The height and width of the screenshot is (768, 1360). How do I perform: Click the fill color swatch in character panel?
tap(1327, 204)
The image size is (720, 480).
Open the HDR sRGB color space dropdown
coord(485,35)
...
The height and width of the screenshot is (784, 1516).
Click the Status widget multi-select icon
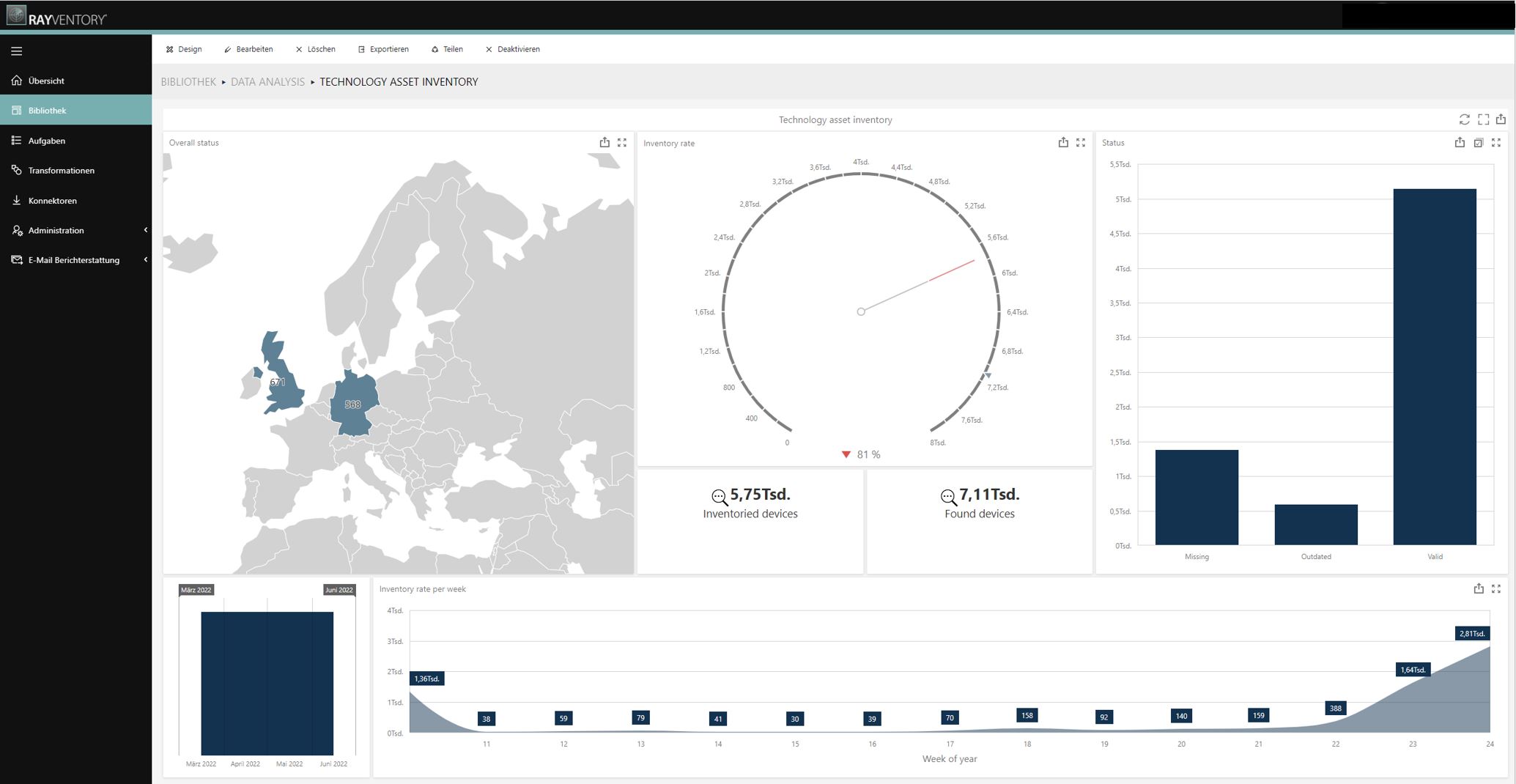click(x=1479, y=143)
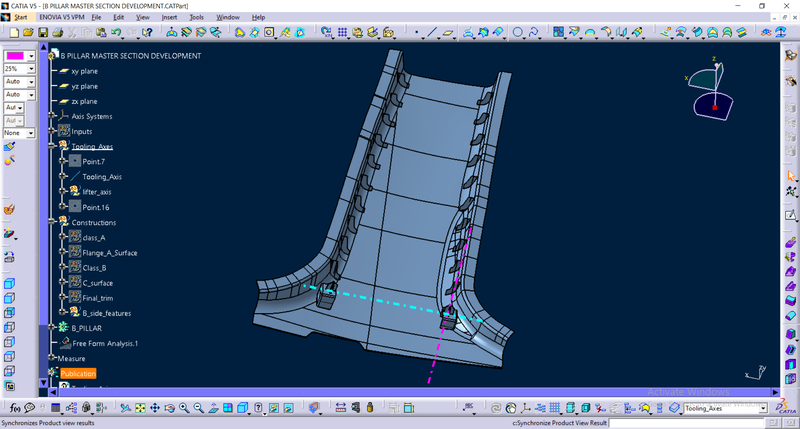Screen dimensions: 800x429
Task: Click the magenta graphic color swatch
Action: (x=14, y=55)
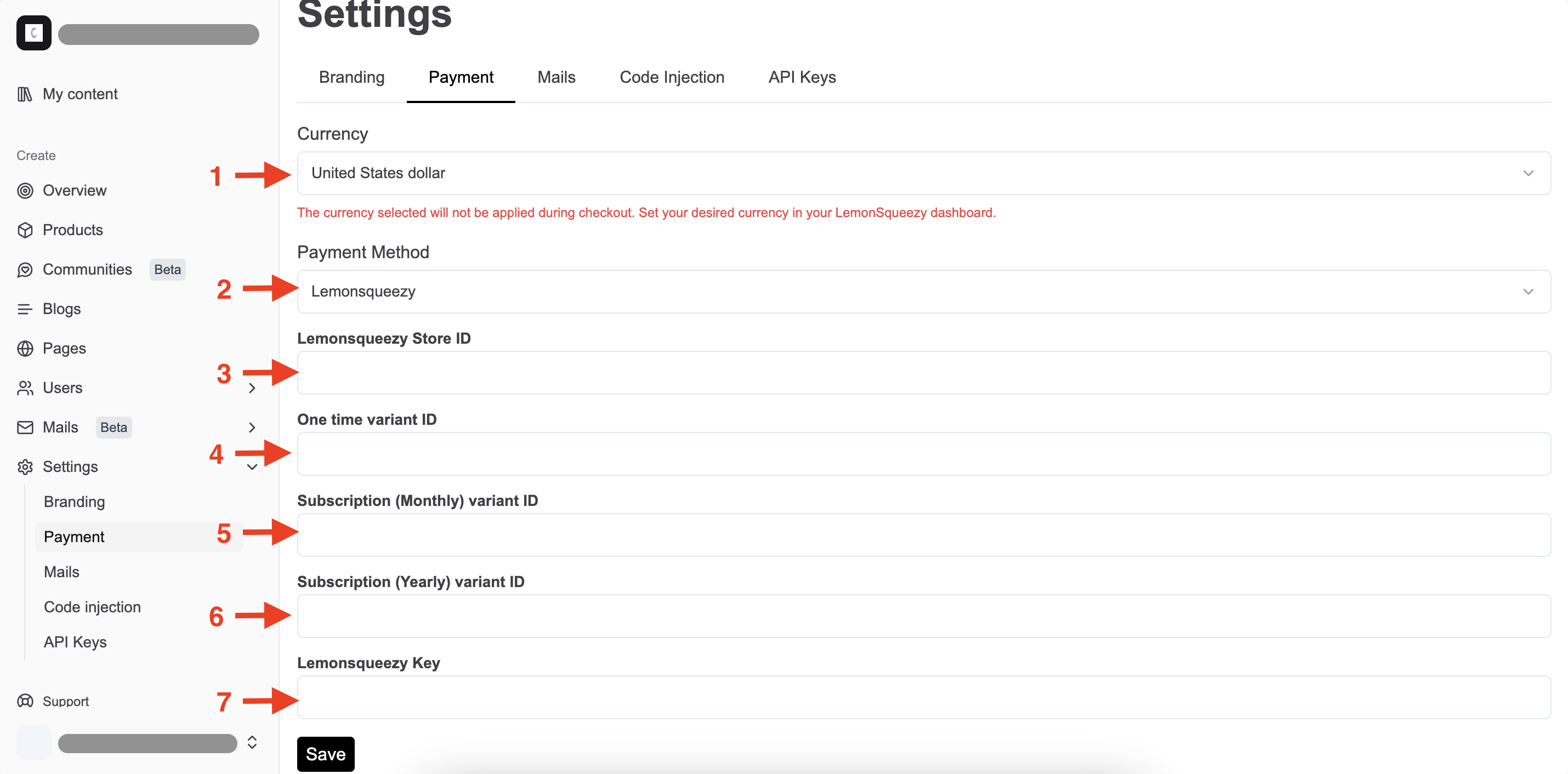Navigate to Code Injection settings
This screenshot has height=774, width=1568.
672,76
==
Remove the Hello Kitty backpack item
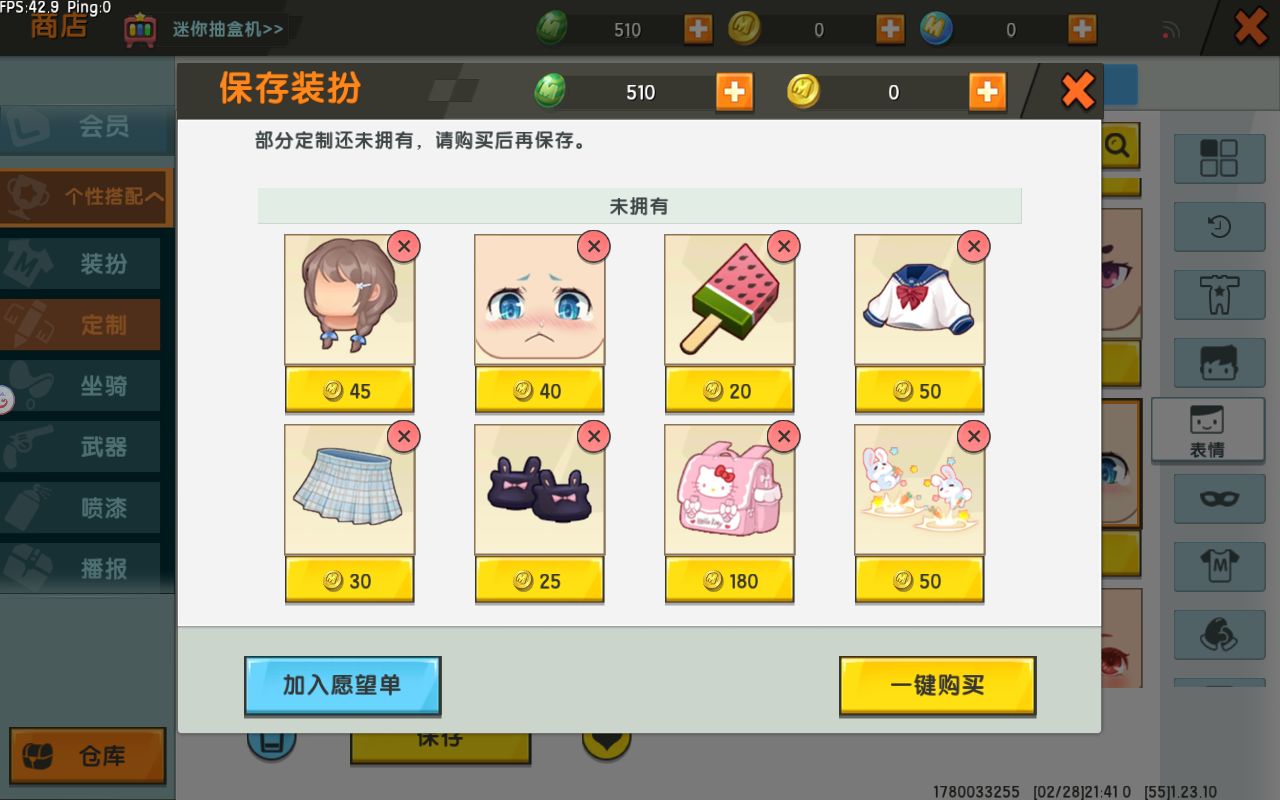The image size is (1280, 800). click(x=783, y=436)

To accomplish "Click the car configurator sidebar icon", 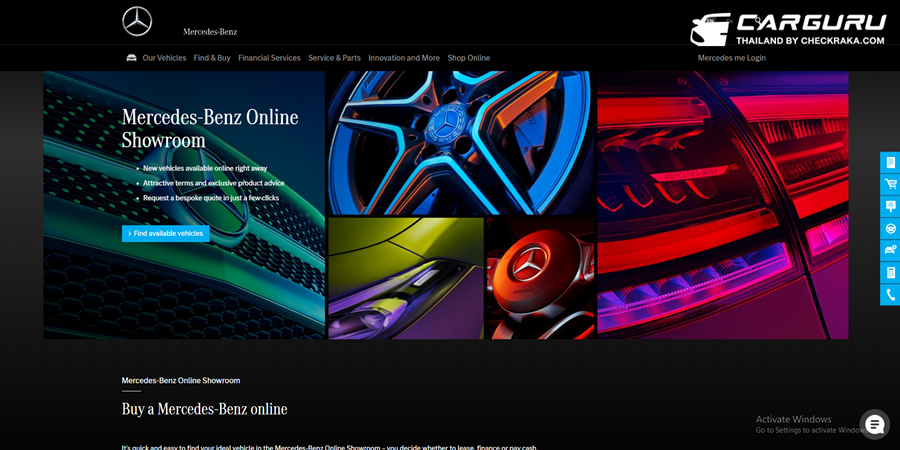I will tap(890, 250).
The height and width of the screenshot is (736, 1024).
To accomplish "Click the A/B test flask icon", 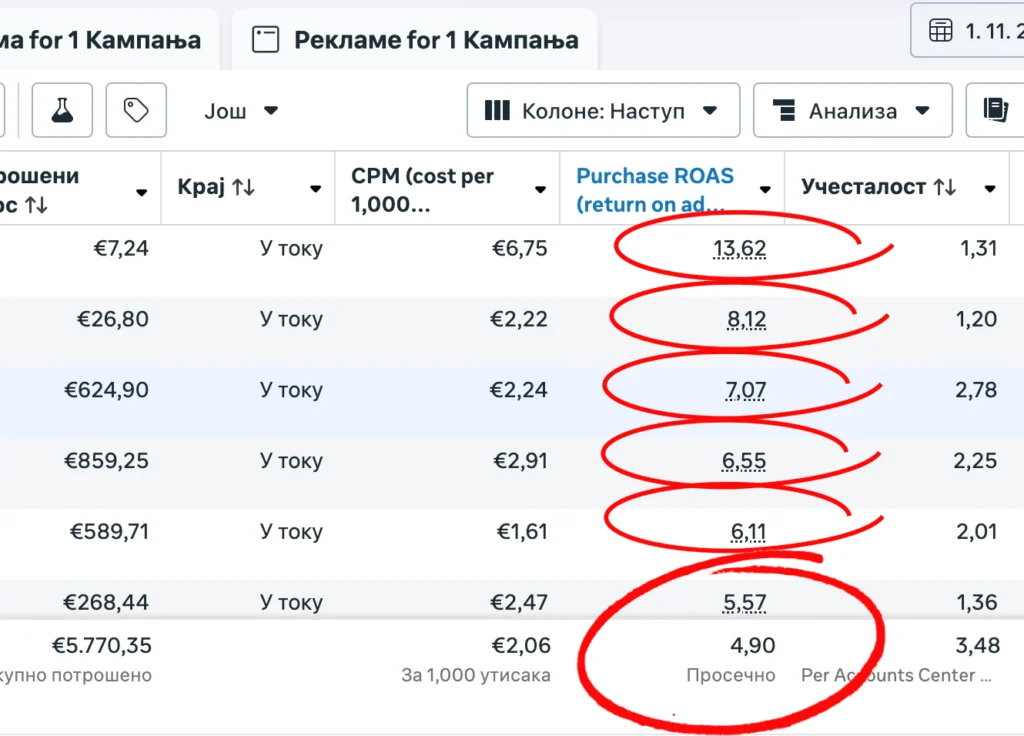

### WORK REQUIRED
In the records above, find the line with "The height and width of the screenshot is (736, 1024)." and the line with "the A/B test". Write out exactly those lines and every one between, with no pictures and no other lines.

### WRITTEN SOLUTION
The height and width of the screenshot is (736, 1024).
To accomplish "Click the A/B test flask icon", 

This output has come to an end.